Surgery may help when hearing loss is caused by ear problems or repeat infections. Fluid in the middle ear often causes short-term hearing loss. Chronic ear infection can slow speech. In these cases, doctors may place a small tube in the eardrum to drain fluid. This is a quick outpatient procedure.

Parents choose the plan that fits their child. Choices depend on age, development, personality, and severity of hearing loss. A care team—such as a doctor, otolaryngologist, speech-language pathologist, audiologist, and educator—helps create a family service plan. Plans are updated as the child grows.

=== Technological interventions ===

==== Hearing aid ====
These devices amplify sound, making it possible for many children to hear spoken words and develop spoken language. Doctors recommend using a behind-the-ear device for young children. Those devices are safer and adjust easily as the child grows. Today a variety of good quality hearing aids are available—analog or digital body-worn (for small children) or ear level for older children. When fitting a hearing aid, a doctor has to assess the child's hearing and look at the device's performance. Equally important is the earmold, which has to be custom made to suit the shape of the child's ear.

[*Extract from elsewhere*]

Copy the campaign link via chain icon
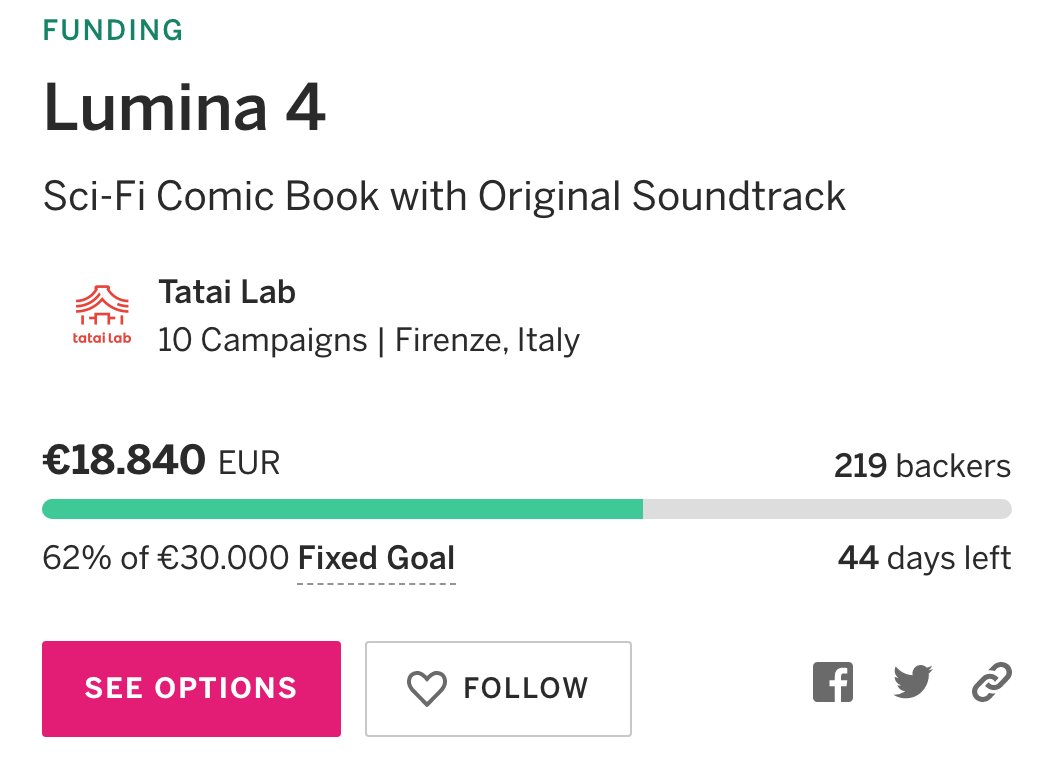This screenshot has width=1064, height=780. 991,684
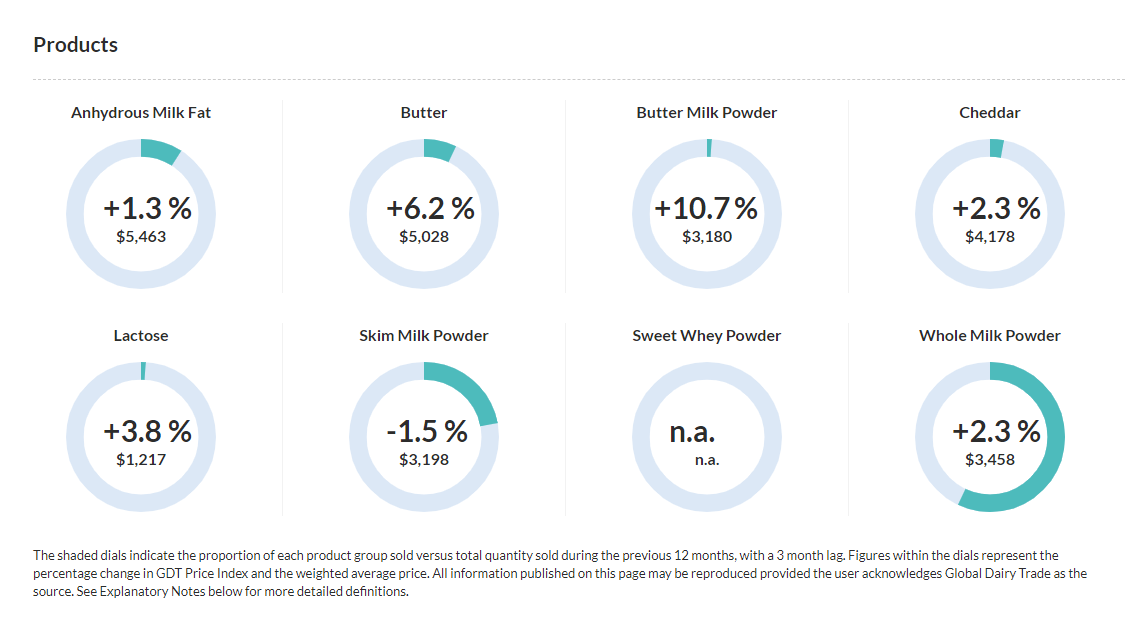1140x617 pixels.
Task: Open the Cheddar product title
Action: [990, 113]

==== Cochlear implants ====
If a child has profound deafness, the benefits of hearing aids are limited. Cochlear implants may be used instead of hearing aids. They can be surgically inserted in the inner ear of children as young as 12 months of age to stimulate hearing. The surgery requires a hospital stay of one to several days. Children may learn to speak and understand speech with additional language and speech therapy. Assistive devices can be used alone or paired with a hearing aid or cochlear implant to aid listening in difficult or noisy environments.

=== Communication approaches ===
In the United States, most deaf adults use American Sign Language (ASL). ASL is a complete language with its own rules and grammar, which are different from English.

In English-speaking countries outside the United States, several other sign language systems are used. Some of these combine signs with spoken English.

Another approach is cued speech. Lip reading alone is difficult because many sounds look the same on the lips. Cued speech makes lip reading clearer by using eight hand shapes in four positions around the mouth. These hand signals show the exact sounds being spoken. With this support, children can see words more clearly and learn spoken languages with normal grammar and vocabulary. Most people can learn the full system in less than 20 hours.